### PROBLEM STATEMENT
The answer should contain every record below, output exactly.

### INPUT
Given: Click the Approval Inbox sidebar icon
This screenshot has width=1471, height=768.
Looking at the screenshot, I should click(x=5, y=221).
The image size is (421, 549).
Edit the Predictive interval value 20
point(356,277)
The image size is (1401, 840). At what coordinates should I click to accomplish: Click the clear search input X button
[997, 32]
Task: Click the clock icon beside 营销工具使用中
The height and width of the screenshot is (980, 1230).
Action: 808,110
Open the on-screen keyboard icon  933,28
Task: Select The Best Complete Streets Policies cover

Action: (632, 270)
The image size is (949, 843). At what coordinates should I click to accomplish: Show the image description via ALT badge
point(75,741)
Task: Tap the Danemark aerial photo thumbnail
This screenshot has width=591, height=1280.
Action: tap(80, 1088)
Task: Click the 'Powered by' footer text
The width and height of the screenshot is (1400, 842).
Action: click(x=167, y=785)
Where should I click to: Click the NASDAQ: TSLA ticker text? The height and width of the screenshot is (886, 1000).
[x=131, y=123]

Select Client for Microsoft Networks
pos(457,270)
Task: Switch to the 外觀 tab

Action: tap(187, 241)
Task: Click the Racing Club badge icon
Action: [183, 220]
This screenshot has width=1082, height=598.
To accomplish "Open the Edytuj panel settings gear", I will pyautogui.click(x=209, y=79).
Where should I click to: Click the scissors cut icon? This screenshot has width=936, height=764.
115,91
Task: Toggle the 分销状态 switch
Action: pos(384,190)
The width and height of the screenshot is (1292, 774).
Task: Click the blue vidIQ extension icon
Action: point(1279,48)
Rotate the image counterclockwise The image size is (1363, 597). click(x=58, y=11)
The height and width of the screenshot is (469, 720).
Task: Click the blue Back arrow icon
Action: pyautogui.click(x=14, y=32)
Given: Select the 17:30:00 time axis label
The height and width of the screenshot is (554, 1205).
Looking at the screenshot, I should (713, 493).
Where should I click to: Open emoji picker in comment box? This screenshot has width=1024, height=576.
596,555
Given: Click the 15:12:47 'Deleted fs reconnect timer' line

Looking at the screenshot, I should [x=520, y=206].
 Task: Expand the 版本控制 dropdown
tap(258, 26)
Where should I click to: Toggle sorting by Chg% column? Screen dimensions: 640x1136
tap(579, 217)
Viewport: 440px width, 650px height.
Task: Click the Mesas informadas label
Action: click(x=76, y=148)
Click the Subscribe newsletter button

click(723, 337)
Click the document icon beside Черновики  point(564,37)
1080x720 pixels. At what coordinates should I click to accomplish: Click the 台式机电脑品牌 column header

### SOLVED EXERCISE
Given: Click the Approval Inbox sidebar icon
This screenshot has width=1471, height=768.
Looking at the screenshot, I should click(x=5, y=221).
The image size is (421, 549).
Edit the Predictive interval value 20
point(356,277)
The image size is (1401, 840). At what coordinates should I click to accomplish: Click the clear search input X button
[997, 32]
Task: Click the clock icon beside 营销工具使用中
The height and width of the screenshot is (980, 1230).
Action: 808,110
Open the on-screen keyboard icon  933,28
Task: Select The Best Complete Streets Policies cover

Action: (632, 270)
The image size is (949, 843). At what coordinates should I click to accomplish: Show the image description via ALT badge
point(75,741)
Task: Tap the Danemark aerial photo thumbnail
This screenshot has width=591, height=1280.
Action: tap(80, 1088)
Task: Click the 'Powered by' footer text
The width and height of the screenshot is (1400, 842).
Action: click(x=167, y=785)
Where should I click to: Click the NASDAQ: TSLA ticker text? The height and width of the screenshot is (886, 1000).
[x=131, y=123]

Select Client for Microsoft Networks
pos(457,270)
Task: Switch to the 外觀 tab

Action: tap(187, 241)
Task: Click the Racing Club badge icon
Action: [183, 220]
This screenshot has width=1082, height=598.
To accomplish "Open the Edytuj panel settings gear", I will pyautogui.click(x=209, y=79).
Where should I click to: Click the scissors cut icon? This screenshot has width=936, height=764.
115,91
Task: Toggle the 分销状态 switch
Action: pos(384,190)
The width and height of the screenshot is (1292, 774).
Task: Click the blue vidIQ extension icon
Action: point(1279,48)
Rotate the image counterclockwise The image size is (1363, 597). click(x=58, y=11)
The height and width of the screenshot is (469, 720).
Task: Click the blue Back arrow icon
Action: pyautogui.click(x=14, y=32)
Given: Select the 17:30:00 time axis label
The height and width of the screenshot is (554, 1205).
Looking at the screenshot, I should (713, 493).
Where should I click to: Open emoji picker in comment box? This screenshot has width=1024, height=576.
596,555
Given: Click the 15:12:47 'Deleted fs reconnect timer' line

Looking at the screenshot, I should [x=520, y=206].
 Task: Expand the 版本控制 dropdown
tap(258, 26)
Where should I click to: Toggle sorting by Chg% column? Screen dimensions: 640x1136
tap(579, 217)
Viewport: 440px width, 650px height.
Task: Click the Mesas informadas label
Action: click(x=76, y=148)
Click the Subscribe newsletter button

click(723, 337)
Click the document icon beside Черновики  point(564,37)
1080x720 pixels. At what coordinates should I click to accomplish: Click the 台式机电脑品牌 column header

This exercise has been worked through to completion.